**Article:**
We have some reason therefore to flatter ourselves that our query is something new, and though it may have been handled by able men, yet their productions are so scattered among old reviews, that after diligent search we have not been able to avail ourselves of any collateral aids; so whatever our success may be it cannot be ascribed to dead men's brains.
I do not wish to be understood as laying down principles by which others are to be guided in this discussion; but it seems to me that this should not be discussed, as queries ordinarily are in this hall, where terms of denunciation and anathmatical thunder are showered on one side, and sonorous eulogies, with misrepresented arguments and facts are lavished on the other. Before such an audience as this we need not hope for success by any such hackneyed expedients. In the first place we all must admit that the question is so equally balanced, and the opposite points so nearly run together, that arguments and facts which in ordinary queries would be regarded of little importance, are here to be received as conclusive evidence and remembered with the greatest care; not that I consider the question as at all barren or limited by a narrow field of discussion, but it is this very delicacy of distinction that makes it more interesting.
Then how are we to determine on a plan of discussion? to sweep history as it were with a glance, and group together all those illustrious characters, who shine from its pages, and compare the men of action with those of thought; in order to decide this question, would require space far beyond our present limits. In fact a difficulty presents itself even here, for in some illustrious
men, action and thought are so equally balanced, that it would be difficult to determine to which class they belong. Now it seems to me we should endeavor to discuss the questions on general principles, and by looking into the organization of society to see which is its most useful member, the man of thought [2 ] or action, and we may cite examples from history to illustrate these principles, and in this limited as we are to so short a time, it will be necessary to jump from premise to conclusion with such rapidity, that it will require your strict attention to keep up the thread of argument. I will however leave it to every mans own judgement to determine how it should be discussed and proceed to the debate.
In the first place, the very physical anatomy of man, the structure of his hand, and all the other parts of his body proclaim, that he was made for action. For what is his animal strength, his erect posture, his nervous system, his noble impulses, patriotic feelings, his commanding voice, noble mein? and why is he capable of so much physical endurance? and why does this splendid machinery grow weak, decay, and speedily end in dissolution, when not kept in vigorous exercise; if man was not mad for an action rather than a meditative being. It is well known, that young men of our time of life are often solicitous, as to what avocation they will pursue, and each one endeavours, by looking into his own mind, and analyzing his own inclinations, to discover for what he is best suited; and happy is he indeed, who has foresight and sagacity enough to discover for what he was intended by his maker. Now where, it is not only suggested by every impulse of the mind, but even stamped on the form of the body, that man was made for action, I think he is not only more likely to be a benefactor of his race, but I will endeavour to prove that he has been by pursuing the course so evidently proscribed.

**Set exercise A:** According to the speech, what do the structure of man's hand and the other parts of his body proclaim?
**Set exercise B:** Reproduce the speech from "We have some" up to and including "dead men's brains.".
Rely only on the speech.

**Dataset:**
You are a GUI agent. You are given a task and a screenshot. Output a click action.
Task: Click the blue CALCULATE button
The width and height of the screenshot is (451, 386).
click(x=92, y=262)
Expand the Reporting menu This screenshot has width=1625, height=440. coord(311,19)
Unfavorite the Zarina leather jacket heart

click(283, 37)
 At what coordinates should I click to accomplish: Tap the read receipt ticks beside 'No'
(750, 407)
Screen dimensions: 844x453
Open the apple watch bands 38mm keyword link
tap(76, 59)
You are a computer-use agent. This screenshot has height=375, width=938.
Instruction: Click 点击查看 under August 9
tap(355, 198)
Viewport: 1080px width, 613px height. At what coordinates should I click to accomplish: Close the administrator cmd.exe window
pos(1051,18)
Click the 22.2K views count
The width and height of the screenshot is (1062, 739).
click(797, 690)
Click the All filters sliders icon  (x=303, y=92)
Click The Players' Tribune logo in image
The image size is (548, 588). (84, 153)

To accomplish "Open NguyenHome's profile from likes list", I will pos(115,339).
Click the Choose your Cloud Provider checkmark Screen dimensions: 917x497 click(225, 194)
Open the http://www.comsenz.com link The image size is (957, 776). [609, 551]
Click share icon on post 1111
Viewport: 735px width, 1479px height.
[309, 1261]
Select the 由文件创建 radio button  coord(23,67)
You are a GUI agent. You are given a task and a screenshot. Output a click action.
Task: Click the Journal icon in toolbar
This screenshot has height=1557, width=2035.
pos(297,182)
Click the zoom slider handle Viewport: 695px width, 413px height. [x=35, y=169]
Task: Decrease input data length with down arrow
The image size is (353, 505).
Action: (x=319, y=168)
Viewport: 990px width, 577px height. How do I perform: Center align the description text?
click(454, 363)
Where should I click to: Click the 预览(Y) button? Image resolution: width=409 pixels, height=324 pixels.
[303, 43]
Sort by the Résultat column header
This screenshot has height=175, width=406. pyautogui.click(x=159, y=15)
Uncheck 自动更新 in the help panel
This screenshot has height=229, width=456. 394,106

**Correct result A:** That he was made for action.

**Correct result B:**
We have some reason therefore to flatter ourselves that our query is something new, and though it may have been handled by able men, yet their productions are so scattered among old reviews, that after diligent search we have not been able to avail ourselves of any collateral aids; so whatever our success may be it cannot be ascribed to dead men's brains.